B () determines the expression level of described multiple nucleic acids molecule in normal healthy controls blood plasma; And

C respective expression level that () is obtained in step (a) and (b) by contrast, one or more nucleic acid molecule of differential expression in described target plasma and contrast blood plasma is identified from described multiple nucleic acids molecule, one or more nucleic acid molecule of wherein said differential expression represent together as any one of claim 1-14 the expression of nucleic acid feature that defines, the existence of described expression of nucleic acid feature instruction hepatocellular carcinoma.

The purposes of 16. claims 15, it is further used for hepatocellular carcinoma and healthy individuals, colorectal cancer and lung cancer to differentiate.

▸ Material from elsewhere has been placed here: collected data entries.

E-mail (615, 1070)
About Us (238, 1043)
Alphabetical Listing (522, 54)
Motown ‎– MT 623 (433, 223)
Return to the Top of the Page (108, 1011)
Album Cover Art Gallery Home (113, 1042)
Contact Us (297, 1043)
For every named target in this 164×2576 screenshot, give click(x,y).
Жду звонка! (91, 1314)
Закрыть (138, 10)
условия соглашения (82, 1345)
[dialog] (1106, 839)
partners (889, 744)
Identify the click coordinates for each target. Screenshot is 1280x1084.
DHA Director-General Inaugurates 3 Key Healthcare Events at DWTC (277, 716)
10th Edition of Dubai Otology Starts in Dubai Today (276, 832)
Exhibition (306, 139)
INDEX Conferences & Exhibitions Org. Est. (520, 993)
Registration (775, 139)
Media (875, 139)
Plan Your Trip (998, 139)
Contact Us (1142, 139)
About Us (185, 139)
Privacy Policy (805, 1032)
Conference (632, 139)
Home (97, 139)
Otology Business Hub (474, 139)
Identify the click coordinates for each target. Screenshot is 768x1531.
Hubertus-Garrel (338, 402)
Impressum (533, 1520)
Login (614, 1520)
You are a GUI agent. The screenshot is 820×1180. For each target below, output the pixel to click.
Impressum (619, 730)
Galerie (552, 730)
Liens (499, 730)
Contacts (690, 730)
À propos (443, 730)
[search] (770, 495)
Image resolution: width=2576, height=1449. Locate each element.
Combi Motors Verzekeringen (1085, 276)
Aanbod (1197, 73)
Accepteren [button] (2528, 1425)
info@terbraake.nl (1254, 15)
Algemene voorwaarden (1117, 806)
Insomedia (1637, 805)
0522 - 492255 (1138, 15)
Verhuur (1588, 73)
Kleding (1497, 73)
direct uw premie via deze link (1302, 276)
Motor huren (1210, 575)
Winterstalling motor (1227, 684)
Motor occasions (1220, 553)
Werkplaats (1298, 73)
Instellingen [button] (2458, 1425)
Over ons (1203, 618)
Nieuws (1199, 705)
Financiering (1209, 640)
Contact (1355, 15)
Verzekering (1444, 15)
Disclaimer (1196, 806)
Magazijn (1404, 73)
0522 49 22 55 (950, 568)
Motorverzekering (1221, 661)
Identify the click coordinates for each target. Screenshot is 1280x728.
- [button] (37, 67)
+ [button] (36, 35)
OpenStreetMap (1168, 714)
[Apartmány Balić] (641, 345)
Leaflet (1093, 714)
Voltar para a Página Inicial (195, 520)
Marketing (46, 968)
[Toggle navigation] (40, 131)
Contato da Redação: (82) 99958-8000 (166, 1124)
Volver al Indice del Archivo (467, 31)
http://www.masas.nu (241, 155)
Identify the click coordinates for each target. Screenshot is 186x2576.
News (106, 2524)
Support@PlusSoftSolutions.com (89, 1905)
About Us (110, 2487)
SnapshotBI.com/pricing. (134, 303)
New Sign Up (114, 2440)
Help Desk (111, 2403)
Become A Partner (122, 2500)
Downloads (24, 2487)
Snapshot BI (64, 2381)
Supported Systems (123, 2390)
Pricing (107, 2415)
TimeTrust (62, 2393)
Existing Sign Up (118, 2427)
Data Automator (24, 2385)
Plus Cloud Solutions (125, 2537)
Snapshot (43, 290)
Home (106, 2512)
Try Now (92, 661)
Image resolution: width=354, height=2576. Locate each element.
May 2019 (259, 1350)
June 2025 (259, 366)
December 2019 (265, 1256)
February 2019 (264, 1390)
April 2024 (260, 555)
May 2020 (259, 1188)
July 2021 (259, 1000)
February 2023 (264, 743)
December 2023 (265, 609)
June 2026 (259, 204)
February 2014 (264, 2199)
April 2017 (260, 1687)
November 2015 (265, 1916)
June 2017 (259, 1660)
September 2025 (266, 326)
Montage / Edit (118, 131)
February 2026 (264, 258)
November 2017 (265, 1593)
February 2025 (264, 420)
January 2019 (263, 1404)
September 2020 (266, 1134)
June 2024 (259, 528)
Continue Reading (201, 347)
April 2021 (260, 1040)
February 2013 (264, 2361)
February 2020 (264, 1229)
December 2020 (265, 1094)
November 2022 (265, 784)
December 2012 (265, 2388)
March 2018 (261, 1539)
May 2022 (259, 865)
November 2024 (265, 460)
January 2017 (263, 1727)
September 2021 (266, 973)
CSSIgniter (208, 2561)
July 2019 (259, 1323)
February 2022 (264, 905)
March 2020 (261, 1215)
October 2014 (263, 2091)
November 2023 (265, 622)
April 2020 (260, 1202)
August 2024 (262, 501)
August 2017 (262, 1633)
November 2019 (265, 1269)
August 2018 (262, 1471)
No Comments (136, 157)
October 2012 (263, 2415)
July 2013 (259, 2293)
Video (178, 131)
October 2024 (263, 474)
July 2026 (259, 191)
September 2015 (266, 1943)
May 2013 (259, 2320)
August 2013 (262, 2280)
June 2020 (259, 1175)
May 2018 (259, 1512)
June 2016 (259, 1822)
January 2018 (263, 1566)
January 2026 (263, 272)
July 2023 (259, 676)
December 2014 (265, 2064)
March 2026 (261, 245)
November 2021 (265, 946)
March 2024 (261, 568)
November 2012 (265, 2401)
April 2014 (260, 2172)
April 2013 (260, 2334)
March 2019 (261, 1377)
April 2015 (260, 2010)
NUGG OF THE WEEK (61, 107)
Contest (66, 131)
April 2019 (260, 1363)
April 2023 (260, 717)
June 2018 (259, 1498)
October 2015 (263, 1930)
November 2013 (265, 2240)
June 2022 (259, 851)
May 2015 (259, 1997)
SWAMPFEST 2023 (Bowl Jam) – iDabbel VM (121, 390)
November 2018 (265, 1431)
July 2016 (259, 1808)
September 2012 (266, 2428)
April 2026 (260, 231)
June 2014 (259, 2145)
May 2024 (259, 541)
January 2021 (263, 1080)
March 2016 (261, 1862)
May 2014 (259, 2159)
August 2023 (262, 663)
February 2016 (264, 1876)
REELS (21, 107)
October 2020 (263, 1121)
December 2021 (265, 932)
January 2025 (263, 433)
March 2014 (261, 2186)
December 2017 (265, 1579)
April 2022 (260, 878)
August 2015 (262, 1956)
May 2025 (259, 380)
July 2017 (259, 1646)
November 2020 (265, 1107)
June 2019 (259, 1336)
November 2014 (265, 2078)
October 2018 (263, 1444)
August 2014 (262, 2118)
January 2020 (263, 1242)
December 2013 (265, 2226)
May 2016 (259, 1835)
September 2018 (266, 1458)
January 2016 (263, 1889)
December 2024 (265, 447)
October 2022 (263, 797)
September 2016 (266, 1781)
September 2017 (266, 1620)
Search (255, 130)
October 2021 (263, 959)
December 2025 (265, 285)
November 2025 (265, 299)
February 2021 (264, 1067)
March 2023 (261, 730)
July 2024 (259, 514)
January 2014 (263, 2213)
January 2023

17. the test kit of any one of claim 1-14 for the preparation of monitor by the following method hepatocellular carcinoma treatment composition in purposes, described method comprises:

A method that () is defined by use claim 15 or 16 differentiates expression of nucleic acid feature in one or more target plasma; And

The expression of one or more nucleic acid molecule of the coding microrna sequences that b nucleic acid molecule that () monitors the differential expression representing described expression of nucleic acid feature in blood comprises, described monitoring is carried out in such a way, namely the expression in its blood plasma is lowered after the treatment by the expression of the nucleic acid molecule raised before the treatment, and the expression in its blood plasma is raised after the treatment by the expression of the nucleic acid molecule lowered before the treatment.